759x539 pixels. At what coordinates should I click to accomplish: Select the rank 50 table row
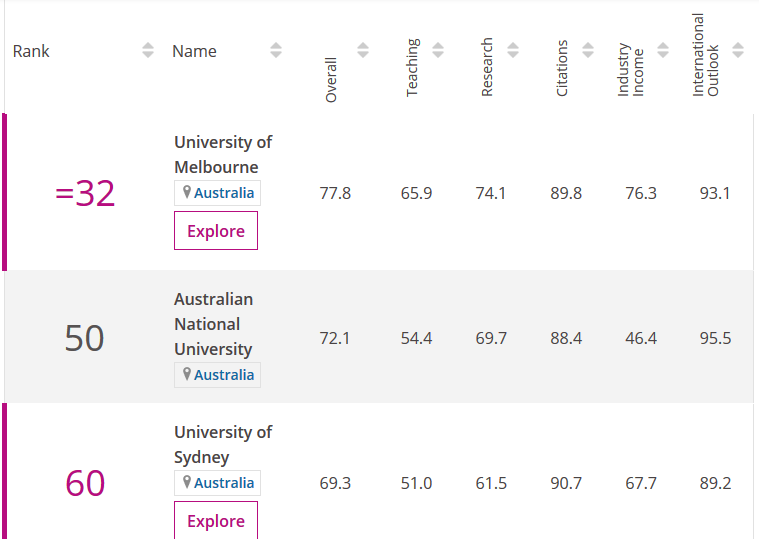point(450,338)
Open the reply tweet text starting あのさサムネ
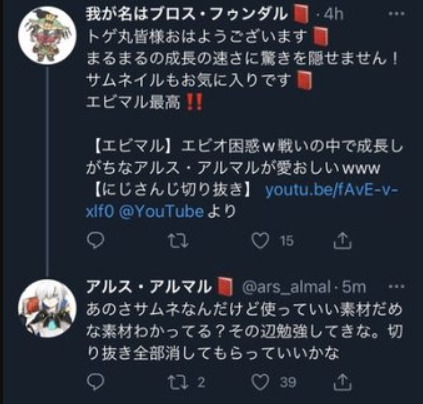The width and height of the screenshot is (423, 404). (244, 331)
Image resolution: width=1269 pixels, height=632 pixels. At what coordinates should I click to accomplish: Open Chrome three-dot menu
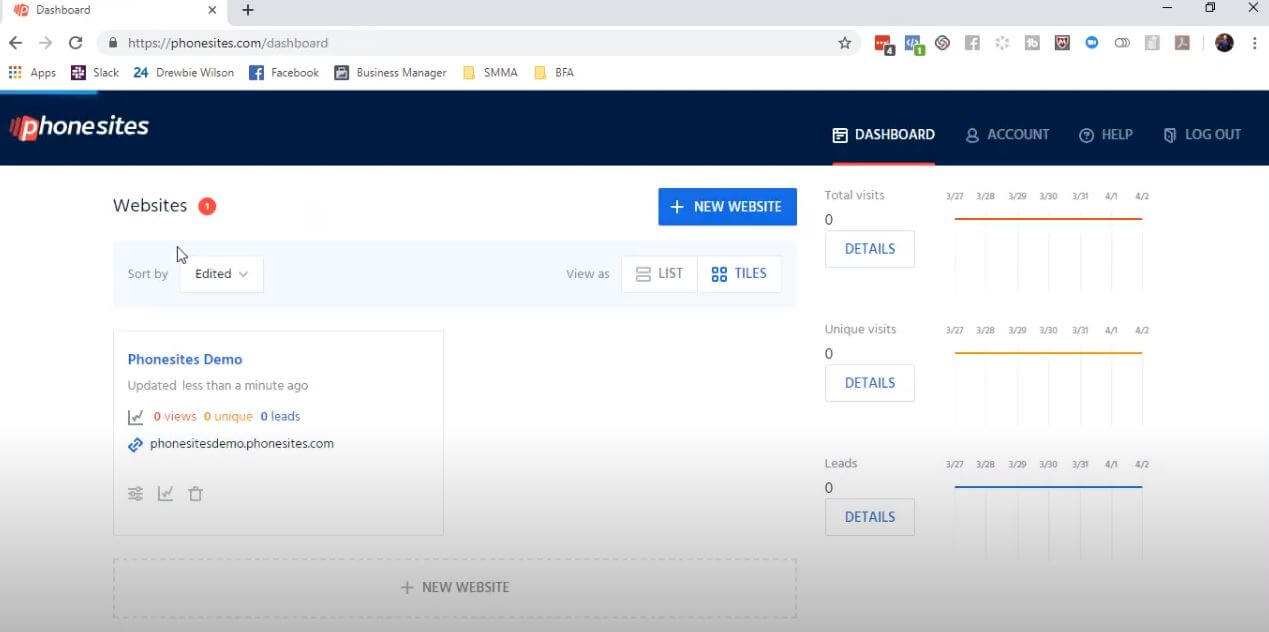point(1254,43)
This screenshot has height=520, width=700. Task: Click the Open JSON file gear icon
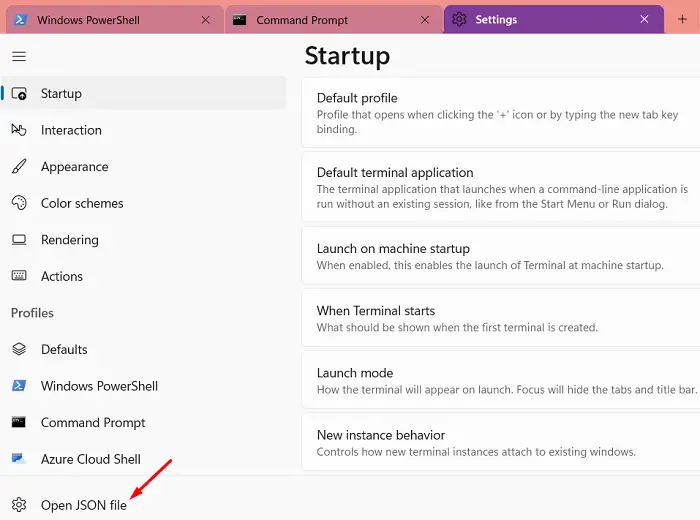pyautogui.click(x=19, y=505)
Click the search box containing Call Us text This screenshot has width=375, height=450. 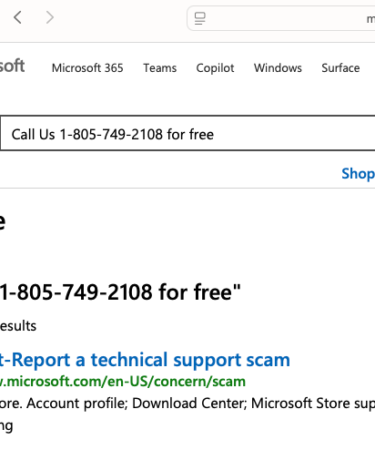click(188, 133)
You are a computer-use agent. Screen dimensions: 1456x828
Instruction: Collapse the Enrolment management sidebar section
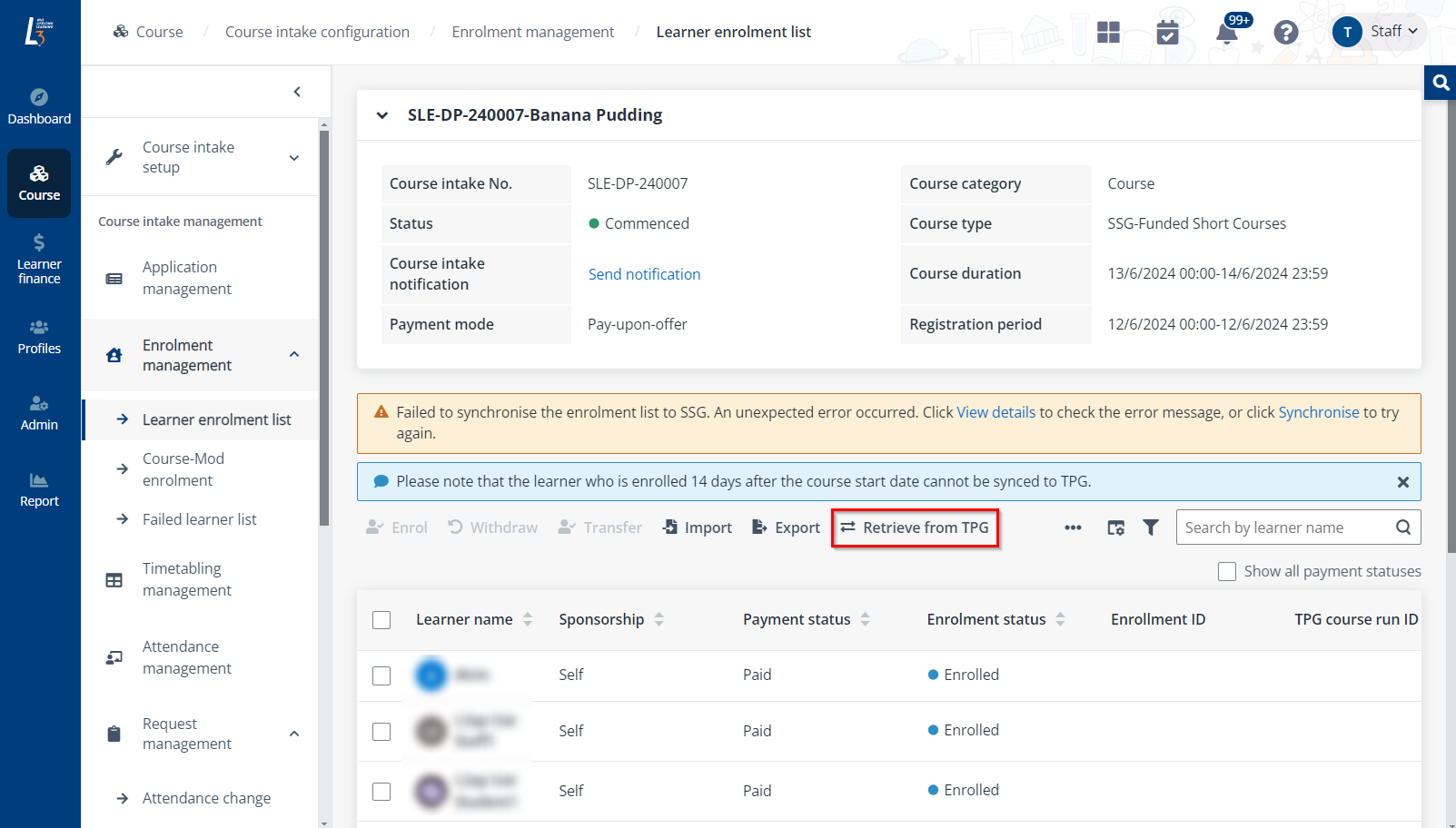click(294, 355)
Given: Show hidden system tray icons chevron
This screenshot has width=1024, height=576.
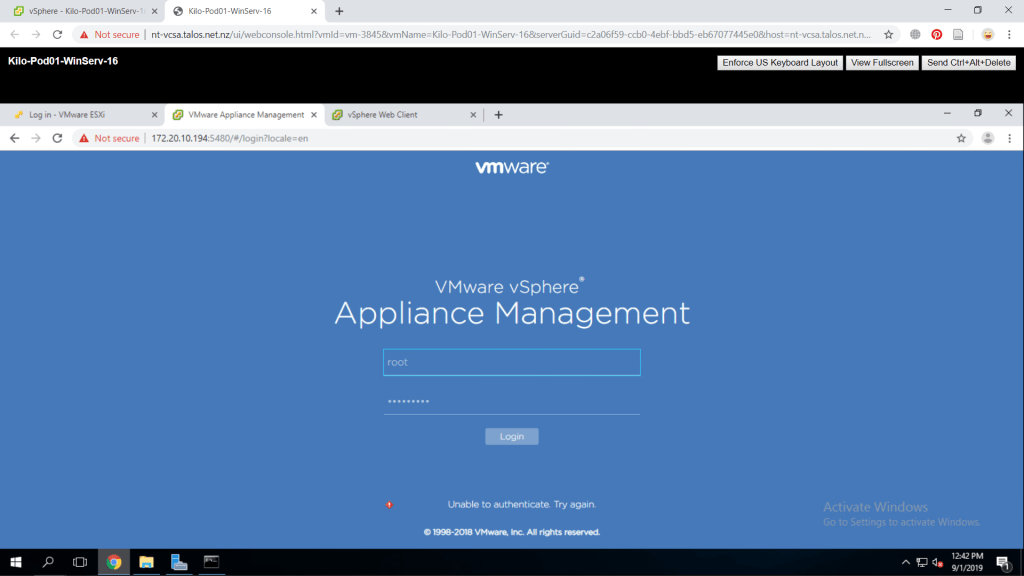Looking at the screenshot, I should [906, 562].
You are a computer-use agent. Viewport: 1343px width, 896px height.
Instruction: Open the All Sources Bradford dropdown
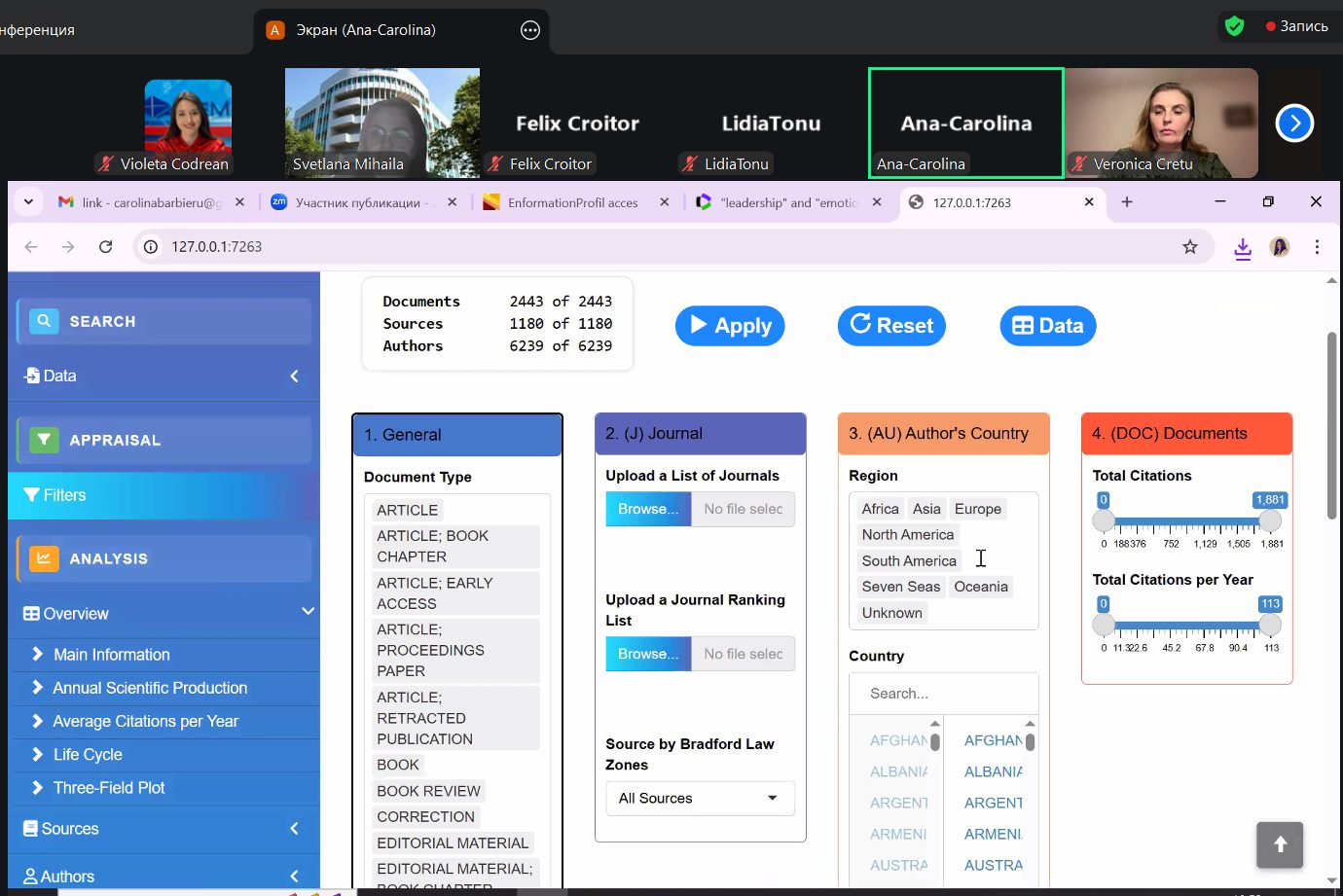pyautogui.click(x=699, y=799)
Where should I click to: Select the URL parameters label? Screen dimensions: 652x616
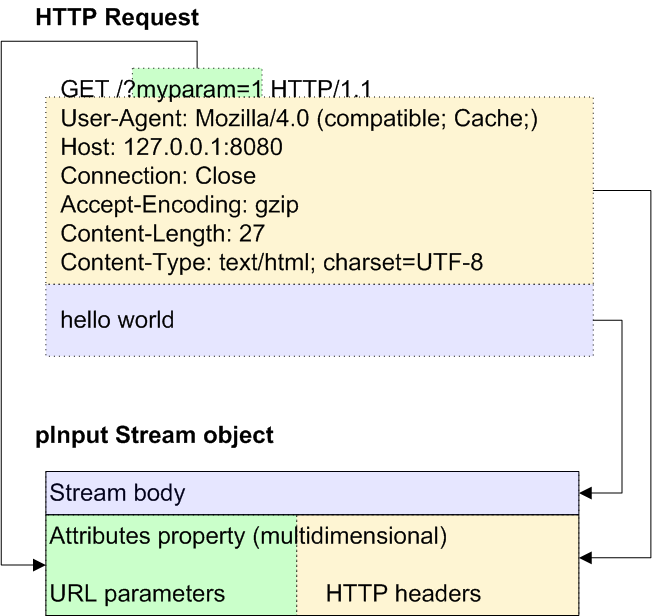click(137, 593)
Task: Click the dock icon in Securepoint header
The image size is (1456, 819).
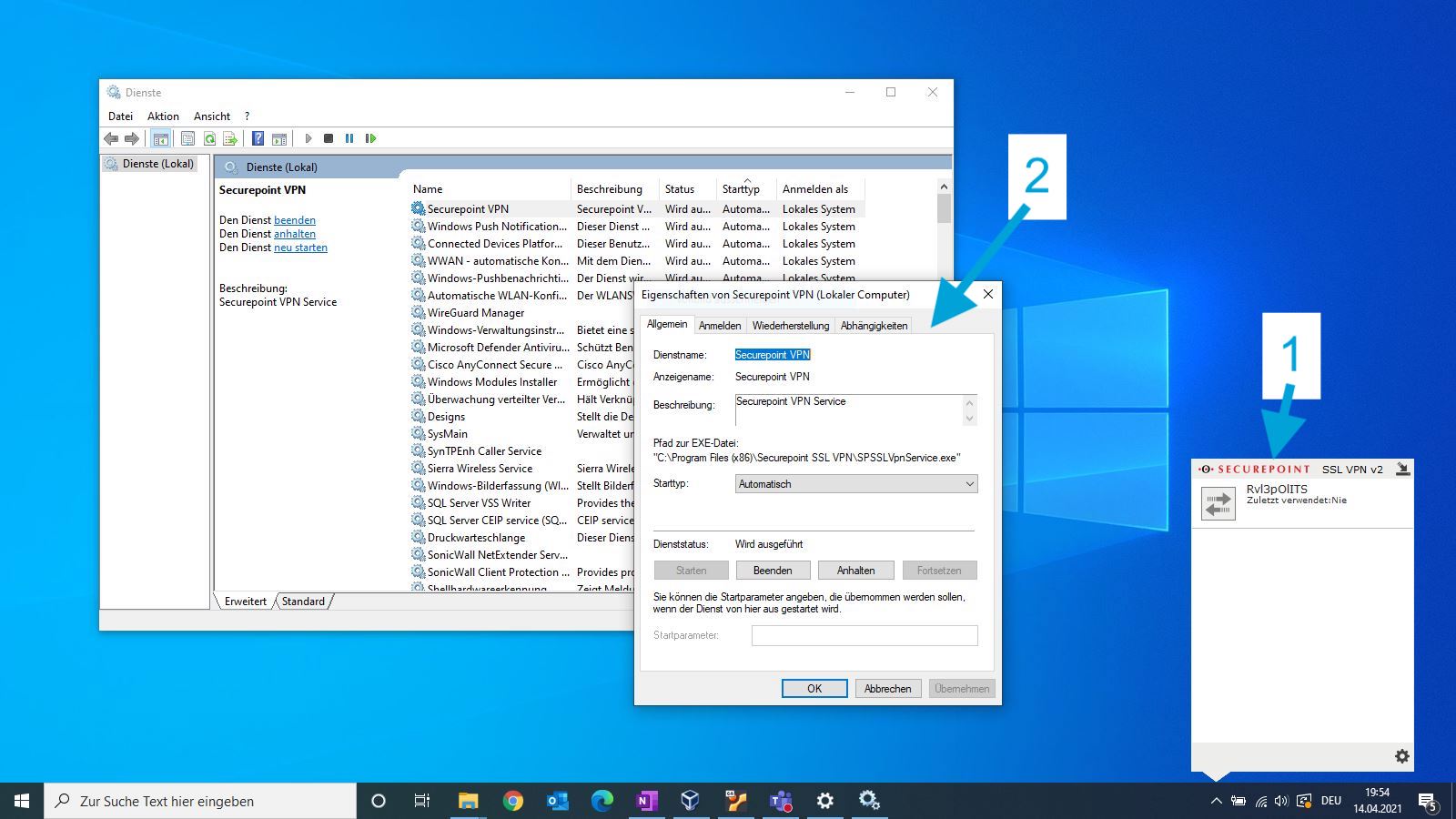Action: [1402, 470]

Problem requirements ▸ Please repeat exactly the lines from the one containing "You are a computer-use agent. Screen" through the last line of the records, both included, and leave out the pictures.

Output for this exercise ▸
You are a computer-use agent. Screen dimensions: 1456x828
Instruction: Collapse the Enrolment management sidebar section
click(294, 355)
Given: Show hidden system tray icons chevron
This screenshot has width=1024, height=576.
Looking at the screenshot, I should [906, 562].
You are a computer-use agent. Viewport: 1343px width, 896px height.
Instruction: Open the All Sources Bradford dropdown
pyautogui.click(x=699, y=799)
Where should I click to: Select the URL parameters label? Screen dimensions: 652x616
click(137, 593)
Task: Click the dock icon in Securepoint header
The image size is (1456, 819).
Action: [1402, 470]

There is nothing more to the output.